YOUR ASSIGNMENT
Copy out each line below containing "Select".

TASK INPUTS
____________________

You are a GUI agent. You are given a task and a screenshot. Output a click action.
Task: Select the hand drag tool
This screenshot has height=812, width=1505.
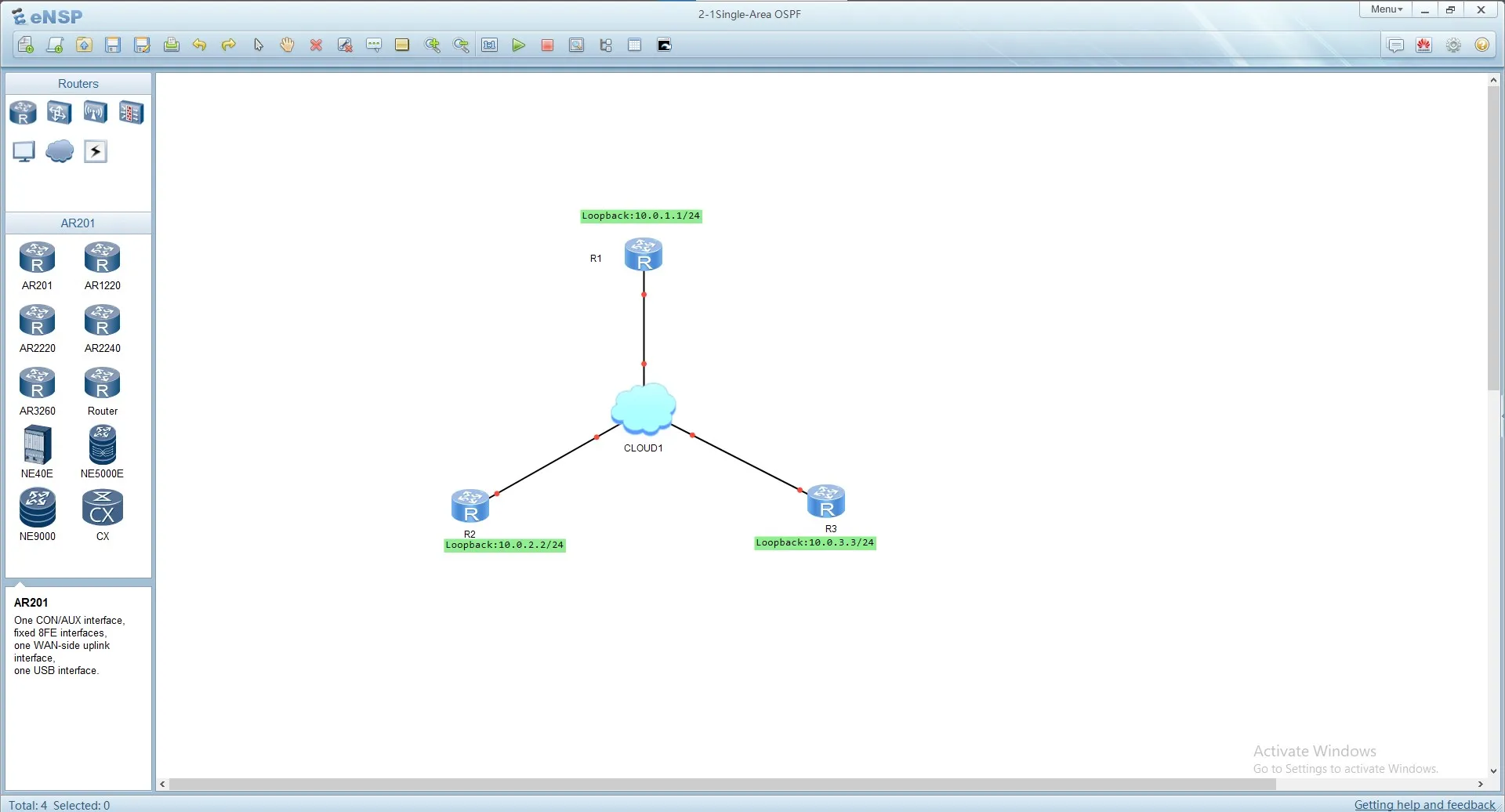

____________________

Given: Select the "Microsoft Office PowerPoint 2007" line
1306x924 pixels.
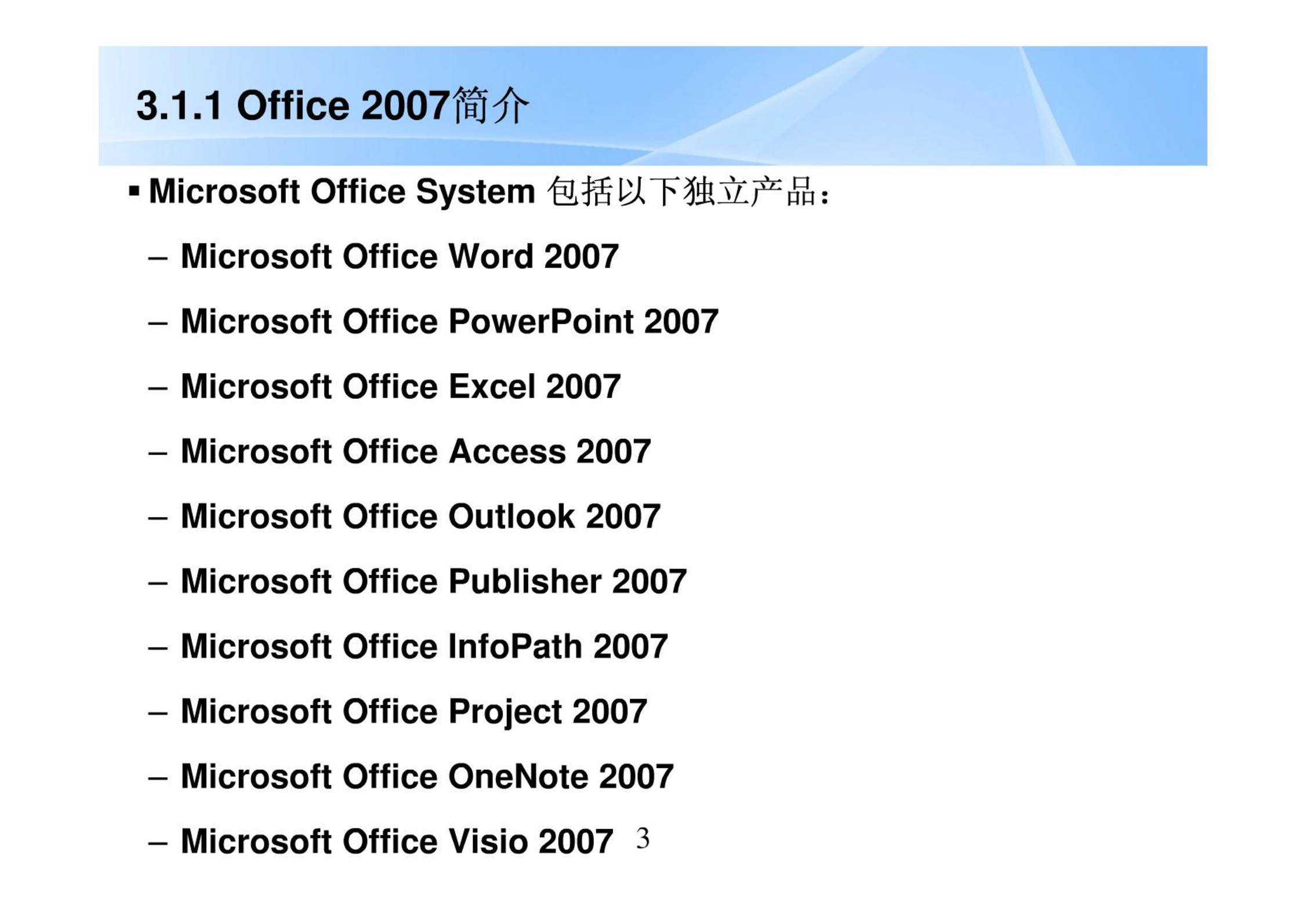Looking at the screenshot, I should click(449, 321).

____________________

RESULT OF THIS EXERCISE
Task: Select the hand drag tool
Given: Select the "Microsoft Office PowerPoint 2007" line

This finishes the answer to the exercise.